IoT Related Services to Spur Cisco’s Growth
After reporting reasonably good fiscal 2017 first-quarter earnings that beat analysts’ estimates, the stock of networking equipment manufacturer Cisco Systems Inc. (NASDAQ: CSCO) recorded a high of $31.87 in November. However, in mid-November, the stock fell sharply on the backdrop of earnings warning issued by the company’s CEO Chuck Robbins. The news of scrapping the $1 billion “Intercloud” project and the loss of case against Arisa took the stock price further lower to $29.11. However, the overall rally in the market has enabled the stock to regain a portion of the lost ground. We believe that the stock would rise further from yesterday’s closing price of $30.17, due to the reasons mentioned below.
It is a well-known fact that Cisco is losing market share in router business. Ironically, router business took the Cisco to the helm of networking business a decade back. As more and more companies are developing networking equipment that is heavily software oriented, an investor should make a trading decision based on how the company plans to offset the decline in the revenue from the sale of routers.

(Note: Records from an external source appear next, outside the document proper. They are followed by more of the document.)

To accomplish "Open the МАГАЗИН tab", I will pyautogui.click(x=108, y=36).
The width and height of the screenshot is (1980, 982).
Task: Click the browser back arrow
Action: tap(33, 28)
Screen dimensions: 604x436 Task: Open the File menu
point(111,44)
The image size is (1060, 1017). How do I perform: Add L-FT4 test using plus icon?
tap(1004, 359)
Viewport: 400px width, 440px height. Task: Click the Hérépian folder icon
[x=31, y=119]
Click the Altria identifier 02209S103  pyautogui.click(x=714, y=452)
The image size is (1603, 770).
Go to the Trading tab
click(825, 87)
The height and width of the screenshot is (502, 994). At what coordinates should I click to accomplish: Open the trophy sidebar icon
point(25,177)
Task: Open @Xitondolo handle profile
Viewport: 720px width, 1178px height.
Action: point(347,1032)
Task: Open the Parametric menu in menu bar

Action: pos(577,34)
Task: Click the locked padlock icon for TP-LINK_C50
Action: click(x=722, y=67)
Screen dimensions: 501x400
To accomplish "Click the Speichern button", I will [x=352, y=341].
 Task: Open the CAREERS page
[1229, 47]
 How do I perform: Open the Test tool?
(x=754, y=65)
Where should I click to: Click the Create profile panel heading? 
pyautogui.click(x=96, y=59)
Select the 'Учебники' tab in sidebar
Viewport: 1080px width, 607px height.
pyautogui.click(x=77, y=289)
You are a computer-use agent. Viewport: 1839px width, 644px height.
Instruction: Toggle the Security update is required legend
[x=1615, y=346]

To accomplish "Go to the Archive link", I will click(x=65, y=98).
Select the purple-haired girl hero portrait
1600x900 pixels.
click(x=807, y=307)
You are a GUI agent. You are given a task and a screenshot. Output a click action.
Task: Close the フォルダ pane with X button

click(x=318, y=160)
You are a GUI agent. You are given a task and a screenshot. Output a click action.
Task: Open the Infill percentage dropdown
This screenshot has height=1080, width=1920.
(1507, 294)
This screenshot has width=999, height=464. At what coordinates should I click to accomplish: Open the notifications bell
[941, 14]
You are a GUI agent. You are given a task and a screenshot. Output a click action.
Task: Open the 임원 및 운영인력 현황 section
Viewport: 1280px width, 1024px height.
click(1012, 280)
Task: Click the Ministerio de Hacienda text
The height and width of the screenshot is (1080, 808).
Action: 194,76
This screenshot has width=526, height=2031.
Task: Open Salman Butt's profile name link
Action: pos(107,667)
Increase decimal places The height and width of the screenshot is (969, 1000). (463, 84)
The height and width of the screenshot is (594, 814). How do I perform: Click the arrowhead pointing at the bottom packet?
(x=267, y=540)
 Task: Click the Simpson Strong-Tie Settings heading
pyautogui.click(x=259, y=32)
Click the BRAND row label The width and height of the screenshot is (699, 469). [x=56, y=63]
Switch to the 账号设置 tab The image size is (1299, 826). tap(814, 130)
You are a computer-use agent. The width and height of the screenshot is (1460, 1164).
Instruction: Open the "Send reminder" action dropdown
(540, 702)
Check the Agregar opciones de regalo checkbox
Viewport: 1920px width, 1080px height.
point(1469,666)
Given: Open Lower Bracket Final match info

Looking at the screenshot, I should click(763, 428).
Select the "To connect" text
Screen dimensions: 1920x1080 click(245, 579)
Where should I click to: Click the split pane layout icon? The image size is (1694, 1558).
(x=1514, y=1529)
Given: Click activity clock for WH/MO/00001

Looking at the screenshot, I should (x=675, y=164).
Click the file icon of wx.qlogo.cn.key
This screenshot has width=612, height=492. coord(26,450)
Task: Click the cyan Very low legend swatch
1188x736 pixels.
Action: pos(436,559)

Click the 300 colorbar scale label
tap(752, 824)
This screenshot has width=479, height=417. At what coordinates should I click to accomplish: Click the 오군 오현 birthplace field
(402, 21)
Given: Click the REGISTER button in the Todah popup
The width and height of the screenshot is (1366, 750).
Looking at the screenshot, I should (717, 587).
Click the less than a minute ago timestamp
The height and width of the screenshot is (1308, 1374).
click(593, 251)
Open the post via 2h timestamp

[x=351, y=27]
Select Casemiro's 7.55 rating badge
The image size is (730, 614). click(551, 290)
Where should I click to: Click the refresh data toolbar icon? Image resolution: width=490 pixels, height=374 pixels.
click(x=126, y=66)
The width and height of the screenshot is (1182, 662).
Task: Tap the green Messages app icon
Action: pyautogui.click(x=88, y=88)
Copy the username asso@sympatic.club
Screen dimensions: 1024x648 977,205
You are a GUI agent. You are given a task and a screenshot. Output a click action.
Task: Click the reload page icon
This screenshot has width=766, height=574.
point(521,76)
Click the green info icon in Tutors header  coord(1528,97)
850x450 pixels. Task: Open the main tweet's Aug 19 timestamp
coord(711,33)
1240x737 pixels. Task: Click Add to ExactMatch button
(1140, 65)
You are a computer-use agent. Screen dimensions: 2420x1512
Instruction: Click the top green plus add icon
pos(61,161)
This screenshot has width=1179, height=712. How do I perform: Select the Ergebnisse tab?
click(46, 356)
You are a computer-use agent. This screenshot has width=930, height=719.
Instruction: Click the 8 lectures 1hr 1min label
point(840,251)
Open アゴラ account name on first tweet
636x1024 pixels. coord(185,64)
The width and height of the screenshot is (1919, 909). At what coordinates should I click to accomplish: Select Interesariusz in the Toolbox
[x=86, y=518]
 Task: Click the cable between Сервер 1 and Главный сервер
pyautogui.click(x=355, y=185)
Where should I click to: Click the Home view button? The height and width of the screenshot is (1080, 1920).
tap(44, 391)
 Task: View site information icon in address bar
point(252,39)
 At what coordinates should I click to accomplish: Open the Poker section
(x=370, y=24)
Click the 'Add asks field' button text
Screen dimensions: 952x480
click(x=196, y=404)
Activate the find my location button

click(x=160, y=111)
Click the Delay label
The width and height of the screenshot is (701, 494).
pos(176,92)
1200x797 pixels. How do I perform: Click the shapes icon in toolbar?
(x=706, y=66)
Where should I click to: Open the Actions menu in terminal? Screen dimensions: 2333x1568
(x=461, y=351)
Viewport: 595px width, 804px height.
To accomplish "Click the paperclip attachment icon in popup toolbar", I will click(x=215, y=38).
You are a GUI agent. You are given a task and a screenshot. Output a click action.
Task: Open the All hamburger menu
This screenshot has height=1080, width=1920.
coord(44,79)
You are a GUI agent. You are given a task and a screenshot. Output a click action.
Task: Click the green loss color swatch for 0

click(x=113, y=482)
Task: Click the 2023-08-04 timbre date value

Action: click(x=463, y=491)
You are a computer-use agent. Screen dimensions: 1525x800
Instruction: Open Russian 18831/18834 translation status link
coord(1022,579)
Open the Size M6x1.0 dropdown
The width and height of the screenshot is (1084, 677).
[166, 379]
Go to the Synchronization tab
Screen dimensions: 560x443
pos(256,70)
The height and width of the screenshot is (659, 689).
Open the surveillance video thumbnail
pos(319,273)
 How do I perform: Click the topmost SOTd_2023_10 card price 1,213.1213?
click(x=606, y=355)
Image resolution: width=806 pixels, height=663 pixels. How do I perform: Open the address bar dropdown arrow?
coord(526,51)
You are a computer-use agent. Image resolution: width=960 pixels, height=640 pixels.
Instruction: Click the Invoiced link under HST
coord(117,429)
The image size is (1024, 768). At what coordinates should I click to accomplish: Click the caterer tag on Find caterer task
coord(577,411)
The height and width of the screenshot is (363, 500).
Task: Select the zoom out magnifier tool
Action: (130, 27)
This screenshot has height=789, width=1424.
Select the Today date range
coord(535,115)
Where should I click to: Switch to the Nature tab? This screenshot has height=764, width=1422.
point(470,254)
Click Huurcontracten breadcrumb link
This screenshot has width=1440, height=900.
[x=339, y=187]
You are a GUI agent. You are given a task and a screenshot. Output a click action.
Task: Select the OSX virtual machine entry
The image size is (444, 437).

Although the company has entered late into software and IoT (Internet of Things) business, still, it has good growth prospects. Cisco has successfully deployed commercial LoRaWan (trademark of Semtech Corp) solutions in the recent past. Analysts believe that the company is best positioned to address the issues of cellular and Wi-Fi technologies with this technology. Cisco is also developing “Fog or Edge” computing solutions- an alternative to cloud computing-which enables distribution of data and applications in a more efficient manner. The company has begun deploying this solution as well. It should be noted that unlike the sale of networking hardware, IoT related solutions create a source of recurring revenue for the company.
Cisco also hopes to gain a lot from the Trump’s proposed tax repatriation plan. If a change in the tax law is brought about in the US, Cisco is expected to repatriate as much as $60 billion, which would be ultimately used for buybacks, dividends and acquisition of companies.
The company offers an attractive dividend yield of 3.5% and earnings growth of between 5% and 10%. Analysts also believe that the company would exceed consensus estimates in the second half of 2017. Thus, considering the growth prospects, Pierre Ferragu, an analyst at Bernstein has given a ‘buy’ rating with a target price of $35 for the stock of Cisco. Based on the above facts, we expect the stock to reflect the fundamentals and appreciate soon.
Technically, the sub-20 reading of the stochastic oscillator indicates an oversold situation. The price chart also shows that the stock of Cisco has firm support at 30 levels. Thus, we can anticipate an appreciation in the share price.
Based on the analysis, a trader can invest in a call option (some brokers refer it as high or above contract) to gain from the forecasted uptrend in the price. The investment is suggested only when the stock trades below $31 in the equity market. An expiry period of one week would be adequate for the call option trade.